:: Records for the exercise ::
"""
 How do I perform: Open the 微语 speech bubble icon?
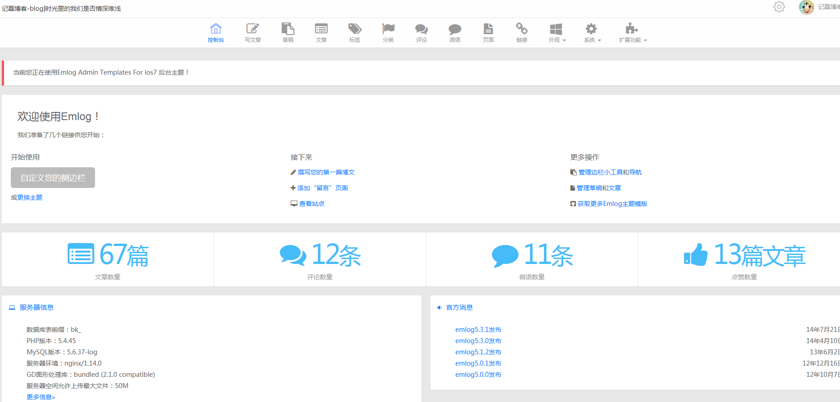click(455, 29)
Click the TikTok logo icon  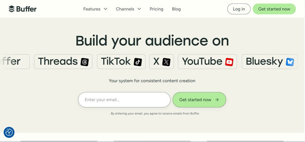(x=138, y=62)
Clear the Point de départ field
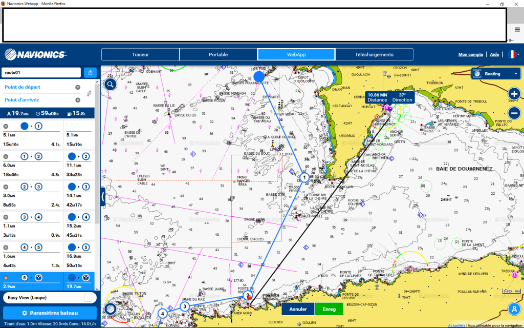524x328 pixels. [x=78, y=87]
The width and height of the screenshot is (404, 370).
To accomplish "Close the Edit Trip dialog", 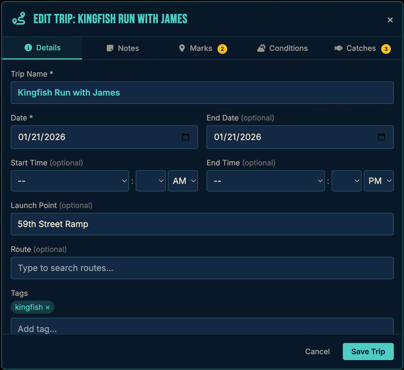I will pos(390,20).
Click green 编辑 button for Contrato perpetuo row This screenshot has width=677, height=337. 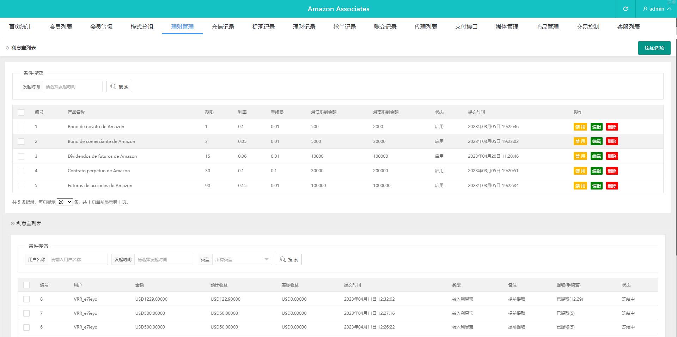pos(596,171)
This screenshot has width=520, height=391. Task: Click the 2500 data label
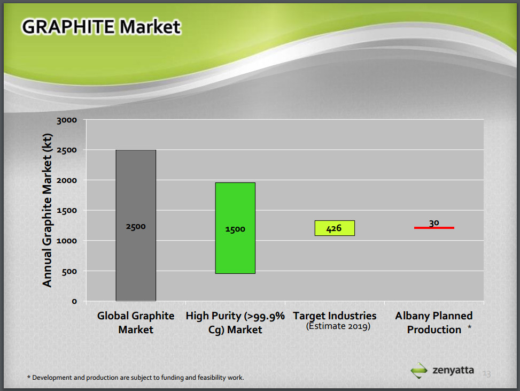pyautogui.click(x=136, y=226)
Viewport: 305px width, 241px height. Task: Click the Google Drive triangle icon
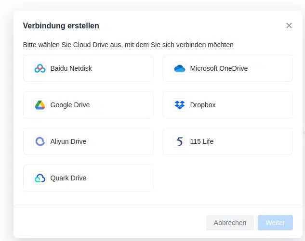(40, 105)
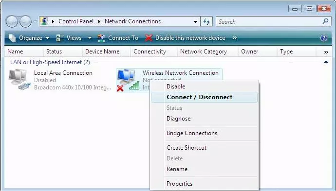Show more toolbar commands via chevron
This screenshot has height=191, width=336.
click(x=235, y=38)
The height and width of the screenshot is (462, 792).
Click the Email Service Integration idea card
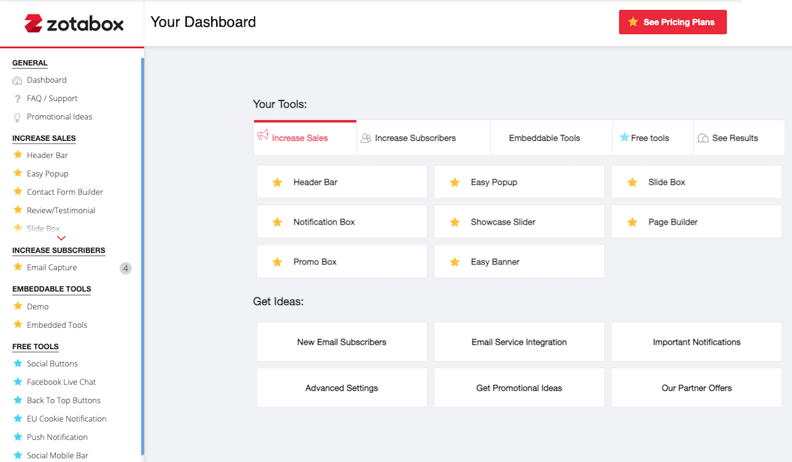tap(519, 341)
"""
"""
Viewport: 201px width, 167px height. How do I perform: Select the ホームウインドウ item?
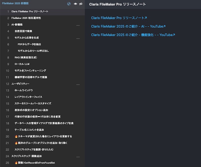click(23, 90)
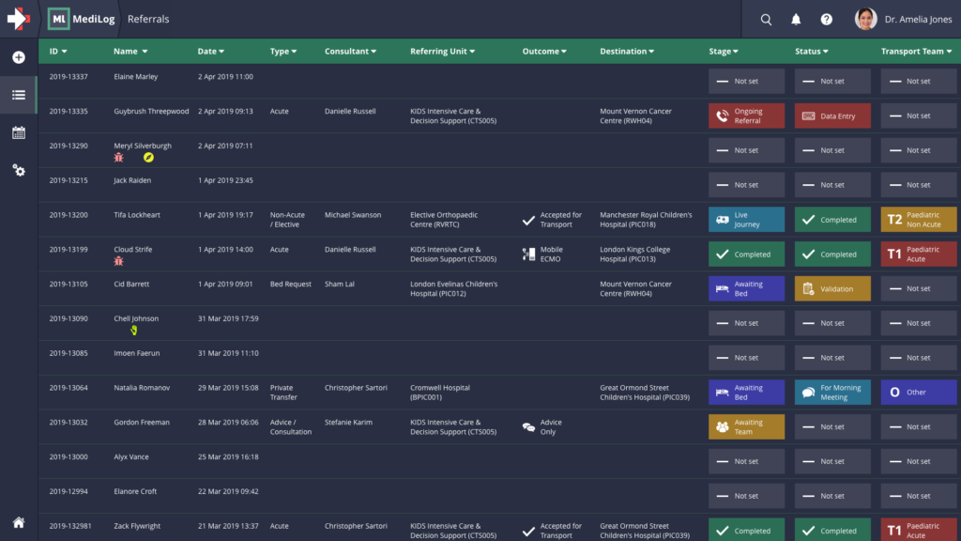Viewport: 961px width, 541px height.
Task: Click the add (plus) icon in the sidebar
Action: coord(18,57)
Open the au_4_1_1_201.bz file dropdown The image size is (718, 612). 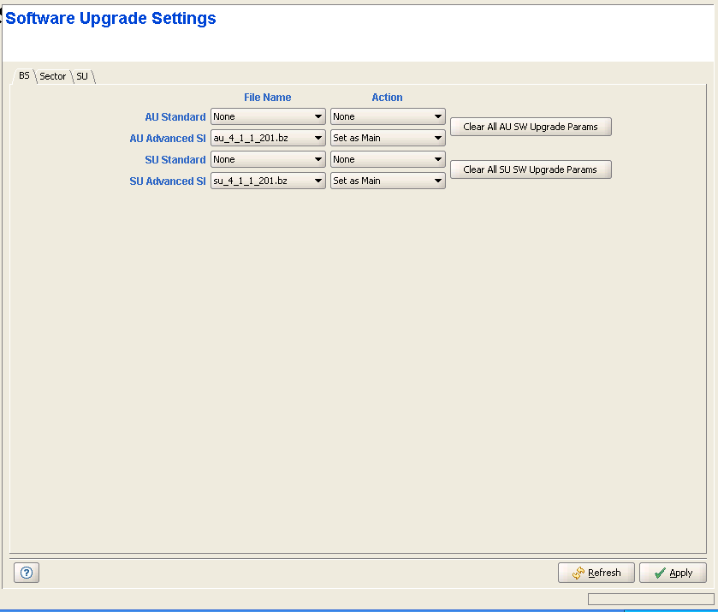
"""
:: What you will do ::
Although the records above contain pictures, the copy should not; retype exactly the lines from the one containing "Viewport: 201px width, 167px" through the one containing "Open the au_4_1_1_201.bz".

:: Answer to the exercise ::
Viewport: 201px width, 167px height. How do I perform: Select the ホームウインドウ item?
click(23, 90)
Viewport: 961px width, 541px height.
Task: Click the add (plus) icon in the sidebar
Action: coord(18,57)
Open the au_4_1_1_201.bz file dropdown The image size is (718, 612). 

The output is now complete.